═══ ページ抜粋

音楽ナタリー Power Push - ニコナタ(音楽)YOSHIKI
ファンと自然体でつながれる場所を求めて 「YOSHIKI CHANNEL」リニューアル
hideが話しかけてくる気がした
──今日はニコニコ生放送の1日密着取材が入っていて大変だったと思いますが、振り返ってみていかがでしたか?
まだよくわかってないですね。昨晩、香港から日本に来たばかりなので、まだ夢を見ているみたいな。先ほどのチャリティイベント(「ミス・インターナショナル×YOSHIKI チャリティガラ2015」)では72カ国から集まったミスインターナショナルの女性の方々に囲まれていたので、特に。
──今日は横浜にオープンしたDMM VR THEATERでhideさんのホログラフィックライブをご覧になっていましたが、実際にホログラフィック化されたhideさんの姿を観た感想を聞かせてください。
やはりまだショックのほうが大きかったです。客席から観ていて、1曲終わったあとにhideが「YOSHIKI、なんでそんなところから観てんの?」って話かけてくるような気がしちゃいまして。僕はこの公演を応援したいという気持ちでいるんですが、ちょっとまだしっかり観られないくらい……。
──本物のhideさんがすぐそこにいるような気持ちになられたと。
そうですね。X JAPANのラストライブ(1997年12月31日の「THE LAST LIVE」)のときは開始5分で感極まって涙が出てしまったんですね。今回はそのときみたいにすぐ泣くなんてことはなかったですけど、当時の風景や気持ちが一気に蘇るくらいクオリティがすごかったっていう意味で……大変でした。
──2008年のX JAPAN復活ライブでもホログラムのHIDEさんが登場する場面がありましたね。

══════
═══ 表示データ

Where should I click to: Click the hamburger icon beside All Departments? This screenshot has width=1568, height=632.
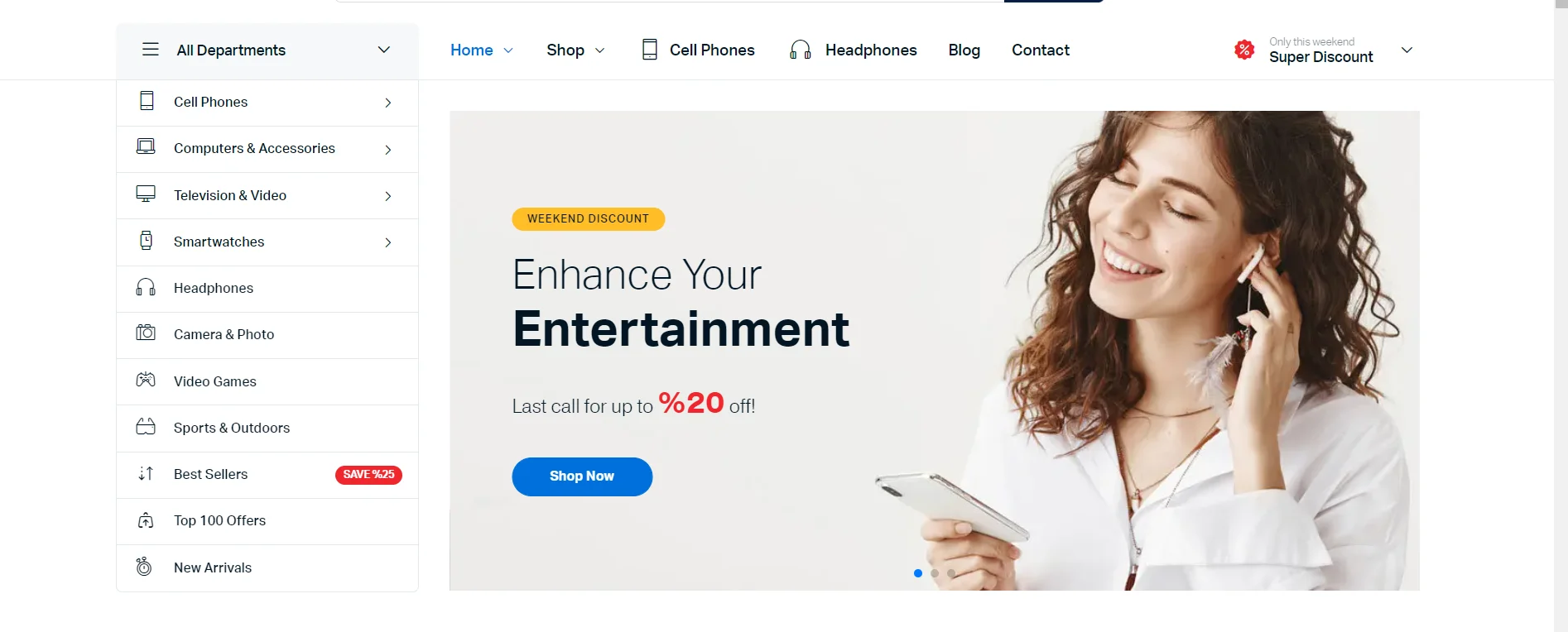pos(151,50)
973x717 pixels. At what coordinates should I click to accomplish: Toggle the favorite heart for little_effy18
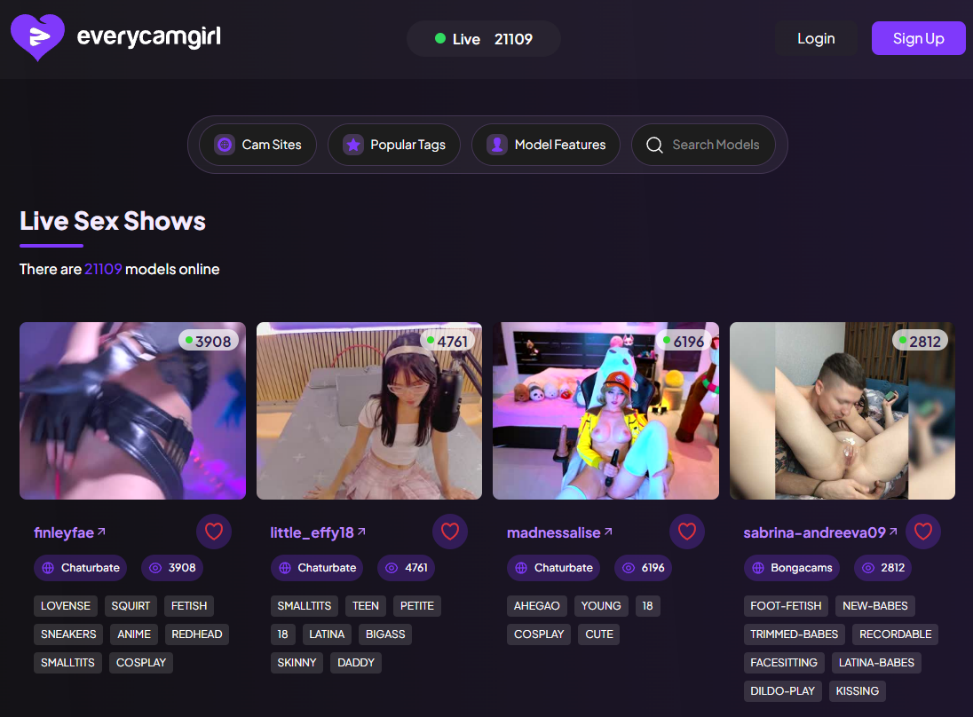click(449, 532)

══════

→ 課題の目的
上にあるYOSHIKIのインタビュー記事を、一字一句変えずに全文そのまま繰り返してもらえますか?

→ 問題の解答
音楽ナタリー Power Push - ニコナタ(音楽)YOSHIKI
ファンと自然体でつながれる場所を求めて 「YOSHIKI CHANNEL」リニューアル
hideが話しかけてくる気がした
──今日はニコニコ生放送の1日密着取材が入っていて大変だったと思いますが、振り返ってみていかがでしたか?
まだよくわかってないですね。昨晩、香港から日本に来たばかりなので、まだ夢を見ているみたいな。先ほどのチャリティイベント(「ミス・インターナショナル×YOSHIKI チャリティガラ2015」)では72カ国から集まったミスインターナショナルの女性の方々に囲まれていたので、特に。
──今日は横浜にオープンしたDMM VR THEATERでhideさんのホログラフィックライブをご覧になっていましたが、実際にホログラフィック化されたhideさんの姿を観た感想を聞かせてください。
やはりまだショックのほうが大きかったです。客席から観ていて、1曲終わったあとにhideが「YOSHIKI、なんでそんなところから観てんの?」って話かけてくるような気がしちゃいまして。僕はこの公演を応援したいという気持ちでいるんですが、ちょっとまだしっかり観られないくらい……。
──本物のhideさんがすぐそこにいるような気持ちになられたと。
そうですね。X JAPANのラストライブ(1997年12月31日の「THE LAST LIVE」)のときは開始5分で感極まって涙が出てしまったんですね。今回はそのときみたいにすぐ泣くなんてことはなかったですけど、当時の風景や気持ちが一気に蘇るくらいクオリティがすごかったっていう意味で……大変でした。
──2008年のX JAPAN復活ライブでもホログラムのHIDEさんが登場する場面がありましたね。